Studies introduced in the Bulletin, which is published by the World Health Organization, have reported that communication is a complex social process but contributes to health outcomes (i.e., a major change in health behaviors) [60]. The Institute of Medicine calls upon educators in healthcare for the efficient delivery of patient-centered care through communication [14, 15, 16, 17]. In nursing, Carper [61] has advanced four fundamental patterns of knowing; one of these, esthetic knowledge that is often called the art of nursing, is subjective and intuition-based. It calls for appreciating the unique qualities of individual patients as well as responding with compassion to facilitate the therapeutic and or healing process for better health outcomes.

In this chapter, to introduce the new concept of HMD, the convergence approach based on philosophical underpinnings and theoretical frameworks was emphasized. The core of HMD should be the understanding of the other within oneself, which can be actualized through the convergence approach regarding healthcare, design, and communication. Therefore, HMD assumes a mediatory, communicative role in the society, facilitating the therapeutic and or healing process through social communication for problem solving that originates in the discipline of design. One way to actualize design is to have a shared metaphor and understand the others’ feeling [62].

In the study, most of the studies in health communication have focused on the development of quality messages reflecting evidence about health behavior [63]. Communication in healthcare should have explicit aims, and at the same time, HMD should be actualized in the process of planning and developing interventions according to diverse populations or various situations. To carefully construct messages and adequately expose the messages, the underlying conceptual frameworks and models should be posed. The convergence approach based on philosophical and theoretical perspectives can give a direction for future research. However, because in this study only the theoretical phase of the conceptual framework was discussed, the remaining phases such as the fieldwork phase and the final analytical phase should be further studied.

Considering that HMD theoretically falls within the scope of the health information context where it exists in the form of meaning, rhythmicity, and co-transcendence, future research should be conducted to propose theoretically adequate constructs, to empirically test and validate the constructs, and examine the relationships between the constructs to generate empirical evidence [64]. The individual effects model, which focuses on individuals as they improve their knowledge and attitudes, and the social diffusion model, which leads to behavior change among social groups, may be considered to pose theoretical constructs within the context [63].

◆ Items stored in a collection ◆
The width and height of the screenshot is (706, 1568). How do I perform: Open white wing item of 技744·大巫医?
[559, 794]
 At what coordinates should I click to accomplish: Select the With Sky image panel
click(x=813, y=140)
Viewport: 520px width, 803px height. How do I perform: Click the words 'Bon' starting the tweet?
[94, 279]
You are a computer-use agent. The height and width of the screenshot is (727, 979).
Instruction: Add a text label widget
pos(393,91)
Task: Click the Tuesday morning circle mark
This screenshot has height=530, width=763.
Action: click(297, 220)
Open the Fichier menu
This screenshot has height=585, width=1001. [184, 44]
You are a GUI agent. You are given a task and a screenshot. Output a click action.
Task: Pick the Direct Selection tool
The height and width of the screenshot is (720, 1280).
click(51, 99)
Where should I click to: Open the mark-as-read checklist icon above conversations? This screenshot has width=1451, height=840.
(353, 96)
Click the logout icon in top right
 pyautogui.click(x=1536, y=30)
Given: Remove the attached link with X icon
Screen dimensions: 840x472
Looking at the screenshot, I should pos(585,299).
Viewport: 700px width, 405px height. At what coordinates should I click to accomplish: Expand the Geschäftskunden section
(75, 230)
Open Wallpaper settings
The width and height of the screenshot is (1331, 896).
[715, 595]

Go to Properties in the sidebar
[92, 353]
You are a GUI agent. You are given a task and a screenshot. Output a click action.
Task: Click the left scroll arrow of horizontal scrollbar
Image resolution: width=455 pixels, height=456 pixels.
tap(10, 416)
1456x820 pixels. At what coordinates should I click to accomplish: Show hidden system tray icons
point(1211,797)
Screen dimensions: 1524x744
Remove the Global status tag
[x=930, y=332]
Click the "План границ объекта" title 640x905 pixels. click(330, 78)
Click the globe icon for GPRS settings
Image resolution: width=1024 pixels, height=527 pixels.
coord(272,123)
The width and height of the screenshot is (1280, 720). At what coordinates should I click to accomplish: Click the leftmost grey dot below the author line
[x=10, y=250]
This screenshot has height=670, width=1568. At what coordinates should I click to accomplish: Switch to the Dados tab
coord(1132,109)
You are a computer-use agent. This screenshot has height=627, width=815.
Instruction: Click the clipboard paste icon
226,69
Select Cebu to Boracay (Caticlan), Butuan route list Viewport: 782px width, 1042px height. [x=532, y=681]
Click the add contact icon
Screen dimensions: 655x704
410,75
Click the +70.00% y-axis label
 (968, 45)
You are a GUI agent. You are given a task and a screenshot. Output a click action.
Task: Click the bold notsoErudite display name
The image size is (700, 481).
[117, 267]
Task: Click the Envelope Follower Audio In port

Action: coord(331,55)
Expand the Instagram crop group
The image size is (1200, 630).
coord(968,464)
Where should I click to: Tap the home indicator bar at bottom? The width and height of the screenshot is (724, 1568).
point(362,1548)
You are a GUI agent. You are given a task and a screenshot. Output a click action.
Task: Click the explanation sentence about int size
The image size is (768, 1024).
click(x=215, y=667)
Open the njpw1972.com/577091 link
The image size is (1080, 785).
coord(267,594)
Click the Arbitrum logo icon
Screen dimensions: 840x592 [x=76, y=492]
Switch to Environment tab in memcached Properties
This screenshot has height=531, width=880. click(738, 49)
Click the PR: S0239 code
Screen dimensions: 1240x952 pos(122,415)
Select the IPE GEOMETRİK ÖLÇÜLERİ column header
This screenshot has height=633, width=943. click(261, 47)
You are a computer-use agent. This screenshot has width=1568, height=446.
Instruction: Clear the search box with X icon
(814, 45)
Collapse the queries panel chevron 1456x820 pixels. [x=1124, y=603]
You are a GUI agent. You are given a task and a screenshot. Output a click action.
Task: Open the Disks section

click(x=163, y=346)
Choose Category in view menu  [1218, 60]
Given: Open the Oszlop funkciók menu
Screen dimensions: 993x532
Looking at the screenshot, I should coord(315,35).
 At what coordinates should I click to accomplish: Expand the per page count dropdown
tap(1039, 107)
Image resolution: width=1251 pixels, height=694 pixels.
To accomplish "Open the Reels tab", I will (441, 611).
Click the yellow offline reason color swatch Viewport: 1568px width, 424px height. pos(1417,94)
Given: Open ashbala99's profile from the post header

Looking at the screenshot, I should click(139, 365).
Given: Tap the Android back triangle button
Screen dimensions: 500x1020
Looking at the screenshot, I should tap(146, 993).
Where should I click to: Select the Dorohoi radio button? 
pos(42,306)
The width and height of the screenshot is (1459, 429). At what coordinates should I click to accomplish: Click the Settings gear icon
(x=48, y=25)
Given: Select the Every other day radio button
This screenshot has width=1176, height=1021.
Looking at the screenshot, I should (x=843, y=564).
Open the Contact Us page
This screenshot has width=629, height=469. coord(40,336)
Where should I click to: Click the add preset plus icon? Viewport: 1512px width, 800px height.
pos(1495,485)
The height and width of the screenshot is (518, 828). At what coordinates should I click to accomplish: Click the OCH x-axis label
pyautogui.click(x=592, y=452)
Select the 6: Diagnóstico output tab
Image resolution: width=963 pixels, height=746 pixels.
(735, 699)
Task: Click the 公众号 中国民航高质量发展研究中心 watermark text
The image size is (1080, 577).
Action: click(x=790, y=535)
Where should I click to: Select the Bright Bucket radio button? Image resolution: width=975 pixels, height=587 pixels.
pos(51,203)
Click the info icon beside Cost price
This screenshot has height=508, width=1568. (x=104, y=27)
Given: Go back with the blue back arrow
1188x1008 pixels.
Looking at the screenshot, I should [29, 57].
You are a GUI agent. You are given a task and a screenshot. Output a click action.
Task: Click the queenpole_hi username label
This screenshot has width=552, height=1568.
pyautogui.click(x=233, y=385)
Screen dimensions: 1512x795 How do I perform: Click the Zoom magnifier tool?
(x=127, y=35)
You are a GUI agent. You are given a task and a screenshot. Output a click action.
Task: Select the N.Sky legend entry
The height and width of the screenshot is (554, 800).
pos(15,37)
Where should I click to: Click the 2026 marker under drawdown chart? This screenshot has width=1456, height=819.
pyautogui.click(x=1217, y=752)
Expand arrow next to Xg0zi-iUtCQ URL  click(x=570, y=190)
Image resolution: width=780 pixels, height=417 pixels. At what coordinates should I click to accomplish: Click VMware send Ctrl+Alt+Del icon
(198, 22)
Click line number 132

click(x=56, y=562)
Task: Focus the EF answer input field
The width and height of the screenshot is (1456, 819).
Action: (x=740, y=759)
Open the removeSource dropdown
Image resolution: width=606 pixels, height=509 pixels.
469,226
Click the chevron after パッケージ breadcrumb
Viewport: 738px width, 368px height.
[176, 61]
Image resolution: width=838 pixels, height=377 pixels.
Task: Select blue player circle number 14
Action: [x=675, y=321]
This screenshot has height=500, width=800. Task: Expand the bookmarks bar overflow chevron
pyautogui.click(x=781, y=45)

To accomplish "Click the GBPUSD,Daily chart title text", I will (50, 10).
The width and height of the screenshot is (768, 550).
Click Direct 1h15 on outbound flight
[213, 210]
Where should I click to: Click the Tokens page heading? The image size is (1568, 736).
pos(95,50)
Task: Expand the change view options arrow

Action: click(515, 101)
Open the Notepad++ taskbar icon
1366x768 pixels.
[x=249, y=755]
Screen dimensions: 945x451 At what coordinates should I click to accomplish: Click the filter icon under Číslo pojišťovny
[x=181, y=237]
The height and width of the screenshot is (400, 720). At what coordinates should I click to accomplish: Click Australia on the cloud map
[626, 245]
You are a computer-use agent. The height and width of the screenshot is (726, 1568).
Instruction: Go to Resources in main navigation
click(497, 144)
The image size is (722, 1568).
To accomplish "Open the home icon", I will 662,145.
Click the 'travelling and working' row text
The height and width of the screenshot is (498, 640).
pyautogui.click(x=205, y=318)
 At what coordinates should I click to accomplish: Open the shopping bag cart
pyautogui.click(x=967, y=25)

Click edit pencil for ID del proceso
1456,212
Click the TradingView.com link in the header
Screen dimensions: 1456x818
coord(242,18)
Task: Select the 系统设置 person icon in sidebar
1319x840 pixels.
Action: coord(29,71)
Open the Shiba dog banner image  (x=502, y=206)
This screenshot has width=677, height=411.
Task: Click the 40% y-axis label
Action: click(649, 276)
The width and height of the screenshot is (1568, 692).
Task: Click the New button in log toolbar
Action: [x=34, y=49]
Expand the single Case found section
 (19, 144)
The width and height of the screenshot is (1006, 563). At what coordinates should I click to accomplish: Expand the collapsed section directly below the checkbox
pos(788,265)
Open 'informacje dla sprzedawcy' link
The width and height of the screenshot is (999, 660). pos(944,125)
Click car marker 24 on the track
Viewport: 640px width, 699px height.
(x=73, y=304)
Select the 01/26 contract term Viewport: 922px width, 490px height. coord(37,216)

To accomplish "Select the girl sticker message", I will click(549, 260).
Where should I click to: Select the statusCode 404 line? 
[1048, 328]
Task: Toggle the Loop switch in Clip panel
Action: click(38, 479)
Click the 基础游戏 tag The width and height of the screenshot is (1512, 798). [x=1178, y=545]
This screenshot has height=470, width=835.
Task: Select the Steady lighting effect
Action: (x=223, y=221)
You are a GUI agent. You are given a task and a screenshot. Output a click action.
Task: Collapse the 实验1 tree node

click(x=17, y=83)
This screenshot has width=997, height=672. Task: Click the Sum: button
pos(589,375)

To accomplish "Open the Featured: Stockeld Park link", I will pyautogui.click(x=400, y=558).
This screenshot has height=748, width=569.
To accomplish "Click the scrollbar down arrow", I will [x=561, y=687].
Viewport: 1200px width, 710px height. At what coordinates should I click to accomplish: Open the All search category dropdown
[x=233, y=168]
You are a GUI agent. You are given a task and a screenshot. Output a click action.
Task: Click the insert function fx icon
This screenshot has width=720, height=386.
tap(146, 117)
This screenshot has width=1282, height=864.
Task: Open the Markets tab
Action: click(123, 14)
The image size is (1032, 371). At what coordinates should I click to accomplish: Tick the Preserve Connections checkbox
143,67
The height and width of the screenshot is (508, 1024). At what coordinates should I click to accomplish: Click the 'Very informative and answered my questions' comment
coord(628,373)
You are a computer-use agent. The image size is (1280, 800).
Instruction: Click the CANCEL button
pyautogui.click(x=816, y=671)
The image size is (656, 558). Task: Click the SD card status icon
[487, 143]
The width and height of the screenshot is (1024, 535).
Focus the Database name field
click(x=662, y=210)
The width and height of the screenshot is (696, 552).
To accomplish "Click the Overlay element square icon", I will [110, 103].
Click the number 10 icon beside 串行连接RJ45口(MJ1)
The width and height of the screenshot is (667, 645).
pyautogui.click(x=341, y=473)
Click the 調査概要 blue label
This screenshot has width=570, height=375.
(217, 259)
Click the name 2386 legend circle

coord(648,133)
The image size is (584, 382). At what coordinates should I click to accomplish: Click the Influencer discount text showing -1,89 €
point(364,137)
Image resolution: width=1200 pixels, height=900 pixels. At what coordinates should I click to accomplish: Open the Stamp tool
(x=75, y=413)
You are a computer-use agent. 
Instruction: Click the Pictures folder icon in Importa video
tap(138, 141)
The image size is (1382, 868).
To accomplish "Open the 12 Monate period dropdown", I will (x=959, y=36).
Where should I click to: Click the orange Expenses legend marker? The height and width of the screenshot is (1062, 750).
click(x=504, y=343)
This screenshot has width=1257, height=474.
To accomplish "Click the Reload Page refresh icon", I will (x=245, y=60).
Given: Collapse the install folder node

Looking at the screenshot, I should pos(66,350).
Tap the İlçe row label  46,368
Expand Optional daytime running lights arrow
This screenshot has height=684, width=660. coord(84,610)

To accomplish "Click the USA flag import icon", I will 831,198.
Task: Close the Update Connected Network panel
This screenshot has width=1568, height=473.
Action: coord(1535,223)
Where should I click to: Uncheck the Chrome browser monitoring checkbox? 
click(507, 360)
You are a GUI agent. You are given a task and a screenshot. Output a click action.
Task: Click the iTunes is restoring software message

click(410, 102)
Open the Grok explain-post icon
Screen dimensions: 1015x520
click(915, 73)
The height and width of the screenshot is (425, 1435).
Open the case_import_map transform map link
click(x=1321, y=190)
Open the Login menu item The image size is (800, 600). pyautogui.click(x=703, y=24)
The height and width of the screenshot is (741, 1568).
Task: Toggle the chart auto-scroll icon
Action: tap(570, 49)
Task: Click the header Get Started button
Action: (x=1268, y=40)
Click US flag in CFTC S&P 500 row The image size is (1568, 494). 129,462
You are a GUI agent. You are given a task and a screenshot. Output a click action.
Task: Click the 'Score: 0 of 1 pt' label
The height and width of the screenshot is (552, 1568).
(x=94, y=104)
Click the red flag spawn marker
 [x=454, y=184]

◆ REQUIRED WORK ◆
Carry on the passage about communication in healthcare and HMD, starting after its final sentence.

◆ RESPONSE TO THIS EXERCISE ◆
Previous research has consistently reported that a directional gap exists when conceived of communication. A majority of the studies show communications from providers to consumers, and the remainder show communications between providers and consumers [60]. Therefore, communications from consumers (i.e., self-reporting), between consumers (i.e., self-help groups), or to providers from another source (i.e., communication training) should be carefully designed at both the policy and programmatic levels [60, 63]. No matter how knowledgeable healthcare providers might be, if they are not able to successfully communicate with their consumers, they may not be of help.



The initial work of this study was presented at the International Association of Societies of Design Research 2015, Brisbane, Australia. The travel was fully supported by the National Research Foundation (NRF) of Korea Grant (NRF-2014S1A5B8044097) funded by the Korean Government, Korea. To further define and utilize social communication in healthcare, this study has been continuously developed by the support of Provost’s Grant for Multidisciplinary Research (2018–2019) funded by Rutgers, The State University of New Jersey—Camden, USA, as well as the NRF of Korea Grant (NRF-2017S1A5B8066096).


Conflict of interest

The authors certify that there is no conflict of interest with any financial or non-financial interest in the subject matter or materials discussed in this manuscript.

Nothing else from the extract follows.